Successful charm offensive. The debate on the nature and the future of Europe has started, because, as everybody agrees, Tony Blair's speech before the European Parliament was not the "programme-speech" of a half-yearly Presidency, but a manifesto for a certain view of the EU. And so were, in practice, Mr Blair recognised what Jean-Claude Juncker said when he announced the failure of the recent Summit, which is that this failure had not been caused by differences of opinion on the figures, because these differences had almost been ironed out (see this column in bulletins 8972 and 8974). Tony Blair said that the budgetary debate could not be taken separately from the general debate on the crisis, because the budget was part of the response to the crisis. In his view, therefore, the issue was not about seeking a more or less satisfactory compromise on the figures, but of steering the Union's expenditure towards the new directions that need to be given to Europe. And he described these directions: his speech sketched out his plans for Europe (and for this reason, it will be fully reproduced in our series EUROPE/Documents, in English and French).

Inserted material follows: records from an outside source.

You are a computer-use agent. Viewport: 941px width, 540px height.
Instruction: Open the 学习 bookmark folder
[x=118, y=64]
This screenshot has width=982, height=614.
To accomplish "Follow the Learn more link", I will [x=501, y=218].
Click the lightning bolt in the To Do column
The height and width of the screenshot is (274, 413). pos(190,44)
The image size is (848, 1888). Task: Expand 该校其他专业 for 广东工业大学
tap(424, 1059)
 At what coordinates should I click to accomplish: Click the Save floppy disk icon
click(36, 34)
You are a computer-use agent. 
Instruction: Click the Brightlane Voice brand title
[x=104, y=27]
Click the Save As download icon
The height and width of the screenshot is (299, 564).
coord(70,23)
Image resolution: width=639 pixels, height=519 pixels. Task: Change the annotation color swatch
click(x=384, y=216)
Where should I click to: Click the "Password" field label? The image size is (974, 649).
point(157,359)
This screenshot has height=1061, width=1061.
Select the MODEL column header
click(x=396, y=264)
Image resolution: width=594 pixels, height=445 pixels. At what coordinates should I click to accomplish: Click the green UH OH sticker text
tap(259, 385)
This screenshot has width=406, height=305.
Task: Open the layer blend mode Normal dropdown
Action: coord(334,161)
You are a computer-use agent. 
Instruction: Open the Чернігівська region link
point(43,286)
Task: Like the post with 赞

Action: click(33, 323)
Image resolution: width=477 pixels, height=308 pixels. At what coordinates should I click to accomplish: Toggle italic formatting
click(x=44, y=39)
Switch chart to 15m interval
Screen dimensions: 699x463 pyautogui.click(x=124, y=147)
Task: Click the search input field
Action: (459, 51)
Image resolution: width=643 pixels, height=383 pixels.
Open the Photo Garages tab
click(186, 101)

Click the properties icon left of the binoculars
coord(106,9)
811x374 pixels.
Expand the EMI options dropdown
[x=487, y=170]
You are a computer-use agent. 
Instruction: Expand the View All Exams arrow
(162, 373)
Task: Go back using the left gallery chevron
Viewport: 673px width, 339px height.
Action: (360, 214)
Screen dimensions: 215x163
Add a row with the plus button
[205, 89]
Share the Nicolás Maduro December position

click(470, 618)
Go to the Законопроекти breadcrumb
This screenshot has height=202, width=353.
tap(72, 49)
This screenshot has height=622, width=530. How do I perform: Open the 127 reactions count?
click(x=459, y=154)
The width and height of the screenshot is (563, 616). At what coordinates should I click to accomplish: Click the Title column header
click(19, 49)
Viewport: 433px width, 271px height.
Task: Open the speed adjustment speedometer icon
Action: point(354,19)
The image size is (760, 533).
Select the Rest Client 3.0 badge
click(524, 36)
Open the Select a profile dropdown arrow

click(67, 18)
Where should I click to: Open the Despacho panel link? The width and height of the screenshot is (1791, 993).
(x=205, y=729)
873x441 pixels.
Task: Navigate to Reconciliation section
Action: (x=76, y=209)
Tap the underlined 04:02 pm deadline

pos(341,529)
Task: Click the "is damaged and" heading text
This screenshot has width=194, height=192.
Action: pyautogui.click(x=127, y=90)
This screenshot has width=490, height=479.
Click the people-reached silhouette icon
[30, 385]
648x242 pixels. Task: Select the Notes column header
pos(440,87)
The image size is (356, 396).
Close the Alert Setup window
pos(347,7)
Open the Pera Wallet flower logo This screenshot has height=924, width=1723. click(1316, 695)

Tony Blair's charm offensive was a success. The President of the European Parliament described the speech by the new President of the Council as "music to his ears" and brought together the old and the new Presidents, Mr Juncker and Mr Blair, in a single definition: "two passionate Europeans". According to Italy's main daily newspaper, "half of Europe, and maybe more, is already with Tony Blair: heads of State and government, European Commissioners, members of Parliament". Personally, I would be more conservative in such assessments; but in any case, Tony Blair has the great merit of having launched a debate on the purpose of Europe. Those with long memories will know just how many times this debate has been called for in the past, but in vain. How many times did Jacques Delors stress the need for it! Philippe de Schoutheete devoted the majority of his book "Une Europe pour tous" to it, and found a quotation from Seneca to support the need for it: "Ignoranti quem portum petat nullus ventus suus est", which led to a friendly competition between the readers of this column, trying to translate it whilst keeping the lost secret of Latin concision as much as possible. The author of the book even found a translation by Montaigne. What is Seneca said is that there's no such thing as a favourable wind for anyone who doesn't know what port they've set sail for. Will the debate which has now opened tell us which port we' re making for?
Sincerity and rhetoric. A skilled tactician, Tony Blair opened the debate just as his adversaries were at their weakest (notably France, whose weight in Europe has been materially lessened by its rejection of the Constitution), and as criticisms of the EU's inefficiency in fighting unemployment can be heard on a daily basis. Tactics aside, I believe in Mr Blair's fundamental sincerity. He was right to say that his pro-European speech had not been improvised for the occasion, but that he had previously taken similar positions in the past (which I have reported in this column) and emphasised his social actions at a national level (including within the public services of general interest sector). And how can anybody deny that he decided to hold a national referendum on the Constitution, and that he is personally very much in favour of his country joining the euro zone? That said, a good proportion of his speech was clearly calculated to reassure: the EU must be a union of values and solidarity, I believe in Europe as a political project, I believe in its social and human dimensional, I would never accept it being no more than a market economy, and so on. How could anybody not subscribe to the above? Mr Barroso and Mr Borrell did, as did a few heads of government. Silvio Berlusconi did not stop at describing Mr Blair as a "genuinely charismatic leader", but added a few explicit criticisms of Jacques Chirac, "paladin of a European policy which spends 43% of its resources on agriculture" and which defends poor countries "with words", but in practice, penalises them by its support for subsidies to European agriculture. Is Italy opposed to support for agriculture? We'll soon see, because the Agriculture Council is soon to debate the reform of the sugar market; if the Italian delegation supports lowering the price of European sugar and refuses to "waste" Europe's money on subsidising the producers of sugar beet, we will sit up and take notice. But if, on the contrary, Italy says that the proposed price reduction is excessive and that aid is insufficient, then we will know that Mr Berlusconi's fine words were nothing but misplaced rhetoric.
Beyond superficial or purely formal reactions, tomorrow I would like to try to take a closer look at the reform of the EU as will recommended by the new President of the Council, and at the stances taken by his detractors and of anybody who remains unconvinced of British conversion.